## [INSTRUCTIONS FOR THE TASK]
Convert the lines starting with the line containing "This screenshot has height=623, width=924." and ending with the line containing "Click the Go" into a numbered list, with blank lines left out.

(A block of data)
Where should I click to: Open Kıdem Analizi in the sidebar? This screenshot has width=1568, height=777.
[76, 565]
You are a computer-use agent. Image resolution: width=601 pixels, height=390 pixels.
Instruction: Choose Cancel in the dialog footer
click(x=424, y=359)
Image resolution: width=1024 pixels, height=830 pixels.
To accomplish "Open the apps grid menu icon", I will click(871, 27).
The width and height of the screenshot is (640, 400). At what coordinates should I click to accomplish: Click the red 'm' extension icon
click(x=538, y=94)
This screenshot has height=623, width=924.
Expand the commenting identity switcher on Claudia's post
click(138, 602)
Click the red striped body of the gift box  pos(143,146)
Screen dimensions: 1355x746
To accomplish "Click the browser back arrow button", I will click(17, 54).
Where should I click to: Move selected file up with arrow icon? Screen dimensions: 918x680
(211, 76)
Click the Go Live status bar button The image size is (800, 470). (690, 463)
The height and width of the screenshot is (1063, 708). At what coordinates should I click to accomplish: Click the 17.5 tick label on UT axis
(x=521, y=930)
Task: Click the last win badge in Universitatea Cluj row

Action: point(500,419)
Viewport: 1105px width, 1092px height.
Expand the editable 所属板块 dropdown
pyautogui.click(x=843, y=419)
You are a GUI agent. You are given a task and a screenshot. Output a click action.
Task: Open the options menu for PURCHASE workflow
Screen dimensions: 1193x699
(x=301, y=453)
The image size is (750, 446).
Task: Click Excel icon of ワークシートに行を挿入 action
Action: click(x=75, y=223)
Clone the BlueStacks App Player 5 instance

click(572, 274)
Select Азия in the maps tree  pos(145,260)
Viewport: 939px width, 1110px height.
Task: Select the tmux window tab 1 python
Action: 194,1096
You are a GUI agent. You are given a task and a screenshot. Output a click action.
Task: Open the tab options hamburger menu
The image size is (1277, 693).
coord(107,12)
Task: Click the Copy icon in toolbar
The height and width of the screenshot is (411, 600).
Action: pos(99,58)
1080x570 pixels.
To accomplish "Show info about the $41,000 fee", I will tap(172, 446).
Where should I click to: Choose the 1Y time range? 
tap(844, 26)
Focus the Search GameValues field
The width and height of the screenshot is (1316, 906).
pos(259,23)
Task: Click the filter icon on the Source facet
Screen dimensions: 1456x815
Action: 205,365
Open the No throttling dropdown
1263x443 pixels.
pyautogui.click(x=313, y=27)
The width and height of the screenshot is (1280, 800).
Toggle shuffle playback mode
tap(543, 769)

## [WRITTEN RESPONSE]
1. This screenshot has height=623, width=924.
2. Expand the commenting identity switcher on Claudia's post
3. click(138, 602)
4. Click the red striped body of the gift box  pos(143,146)
5. Screen dimensions: 1355x746
6. To accomplish "Click the browser back arrow button", I will click(17, 54).
7. Where should I click to: Move selected file up with arrow icon? Screen dimensions: 918x680
8. (211, 76)
9. Click the Go Live status bar button The image size is (800, 470). (690, 463)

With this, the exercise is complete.